Consignes à suivre ->
1 > Dans le texte sur les lectures de Jacques Pitteloud, renommez « Buzzati » en « Dino Buzzati », puis recopiez le passage qui va de « Narcisse et Goldmund » à « Saints et Sire. » avec ce changement.
2 > Indiquez si chacune des affirmations suivantes concorde avec le texte sur les lectures de Jacques Pitteloud, en répondant par oui ou par non et en citant les mots du texte qui le montrent. (a) Il relit chaque année le dialogue final entre Guillaume et Jorge. (b) Les Misérables lui ont fait voir l'Histoire d'en haut. (c) Les Mémoires d'Hadrien l'accompagnent depuis ses vingt ans.

Texte fourni ->
****************************************

Jacques Pitteloud: la lecture comme école de vie

par | 24.03.2019 | En accès libre, Passager clandestin, Slobodan Despot

Ancien coordinateur des renseignements suisses, illustré par sa participation à des opérations restées dans l’histoire, devenu diplomate malgré son franc-parler très valaisan, Jacques Pitteloud est un personnage de roman. On comprend mieux son profil en jetant un coup d’œil à ses lectures. Avant de prendre son poste d’ambassadeur à Washington, il nous a ouvert les portes de sa bibliothèque… et dévoilé aussi sa formation la plus secrète: celle qu’on ne pouvait acquérir qu’avec les meilleurs livres et les meilleurs mentors.

Quels ont été vos livres formateurs? Que vous ont-ils apporté?

Les Vies des Saints et Martyrs que l’on nous distribuait au catéchisme et qui m’ont imprégné d’une fascination un peu morbide pour l’héroïsme. Tout comme la série des Bob Morane, d’ailleurs.

Narcisse et Goldmund de Hesse qui incarnait pour moi la dualité des personnages que je ressentais en moi-même.

Marie-Antoinette de Zweig, l’Histoire vue d’en haut.

Les Misérables qui m’ont donné le goût de l’Histoire vue d’une autre perspective. Celle d’en bas.

Léon l’Africain qui m’a donné envie de partir à la découverte du monde.

Les extraordinaires nouvelles de Buzzati et le vertige existentiel qu’elles provoquent.

L’œuvre de Vladimir Volkoff qui m’a fait découvrir une Russie occultée à l’époque par l’Union Soviétique.

Au risque de choquer, la nostalgie pessimiste de Raspail, surtout dans Le Camp des Saints et Sire.

Le cynisme désespéré du maître absolu de la nouvelle, l’immense Maupassant.

«Le Nom de la Rose» qui m’a fait réaliser, si cela était nécessaire, que l’être humain n’avait pas attendu le XXe siècle pour penser. Je relis au moins une fois par année le dialogue final entre Guillaume et Jorge.

Et, peut-être plus que tout, Les Mémoires d’Hadrien et L’œuvre au noir, deux chefs-d’œuvre qui n’ont cessé de m’accompagner depuis mes quinze ans. Yourcenar y déploie des trésors de subtilité en oscillant en permanence entre la fascination pour l’intellect pur, la foi qui doute et la nécessité de l’action.

Vous avez été «apprenti» dans la légendaire bouquinerie Jost à Sion. Quels souvenirs en conservez-vous?

****************************************

Données fournies ->
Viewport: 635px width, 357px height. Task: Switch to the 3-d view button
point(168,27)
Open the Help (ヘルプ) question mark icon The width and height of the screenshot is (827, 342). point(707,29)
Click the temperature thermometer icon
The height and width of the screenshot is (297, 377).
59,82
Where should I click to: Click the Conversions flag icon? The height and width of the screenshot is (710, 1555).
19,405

****************************************

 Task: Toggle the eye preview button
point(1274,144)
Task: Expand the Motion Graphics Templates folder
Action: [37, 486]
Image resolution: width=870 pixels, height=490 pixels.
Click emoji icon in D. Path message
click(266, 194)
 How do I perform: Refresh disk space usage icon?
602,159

****************************************

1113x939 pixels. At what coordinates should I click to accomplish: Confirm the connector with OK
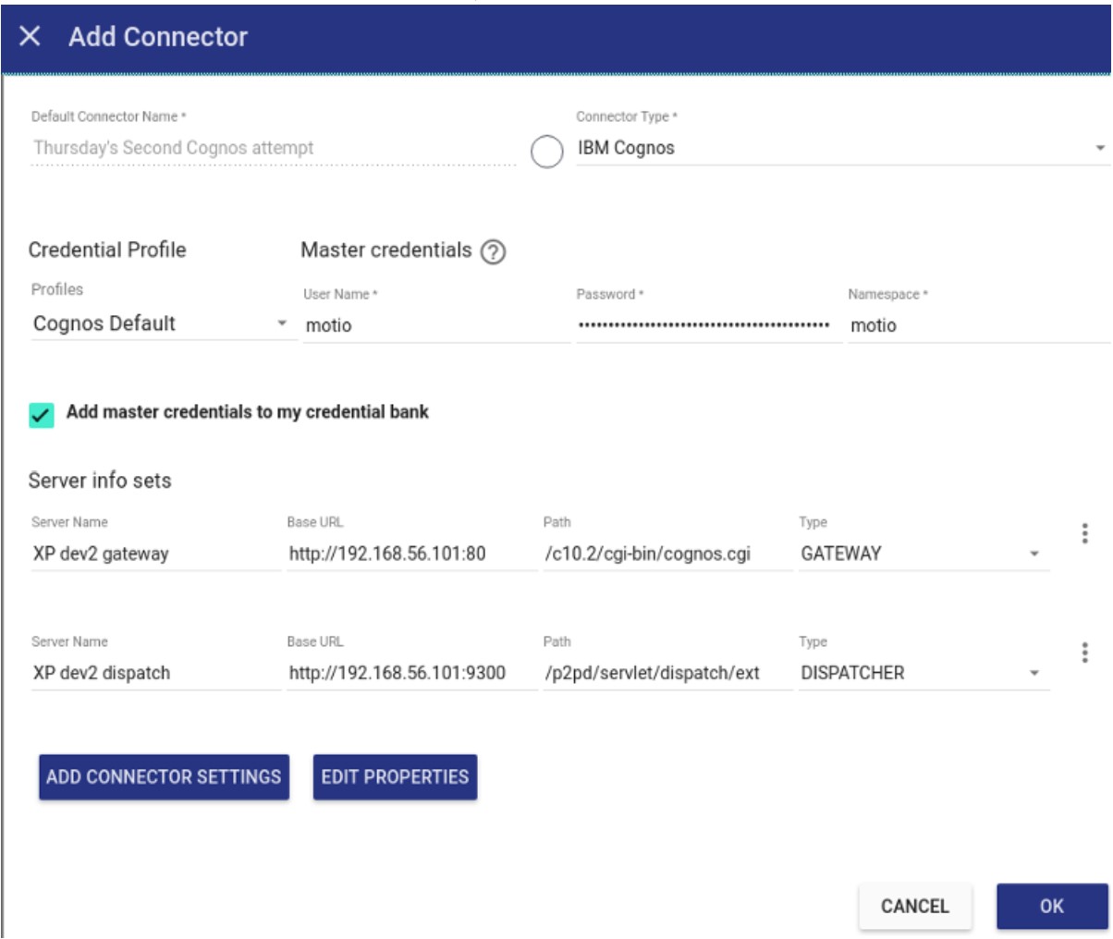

****************************************

Réponses attendues ->
1 >
Narcisse et Goldmund de Hesse qui incarnait pour moi la dualité des personnages que je ressentais en moi-même.

Marie-Antoinette de Zweig, l’Histoire vue d’en haut.

Les Misérables qui m’ont donné le goût de l’Histoire vue d’une autre perspective. Celle d’en bas.

Léon l’Africain qui m’a donné envie de partir à la découverte du monde.

Les extraordinaires nouvelles de Dino Buzzati et le vertige existentiel qu’elles provoquent.

L’œuvre de Vladimir Volkoff qui m’a fait découvrir une Russie occultée à l’époque par l’Union Soviétique.

Au risque de choquer, la nostalgie pessimiste de Raspail, surtout dans Le Camp des Saints et Sire.

2 >
(a) Oui : « Je relis au moins une fois par année le dialogue final entre Guillaume et Jorge. »
(b) Non : « Les Misérables qui m’ont donné le goût de l’Histoire vue d’une autre perspective. Celle d’en bas. »
(c) Non : « deux chefs-d’œuvre qui n’ont cessé de m’accompagner depuis mes quinze ans »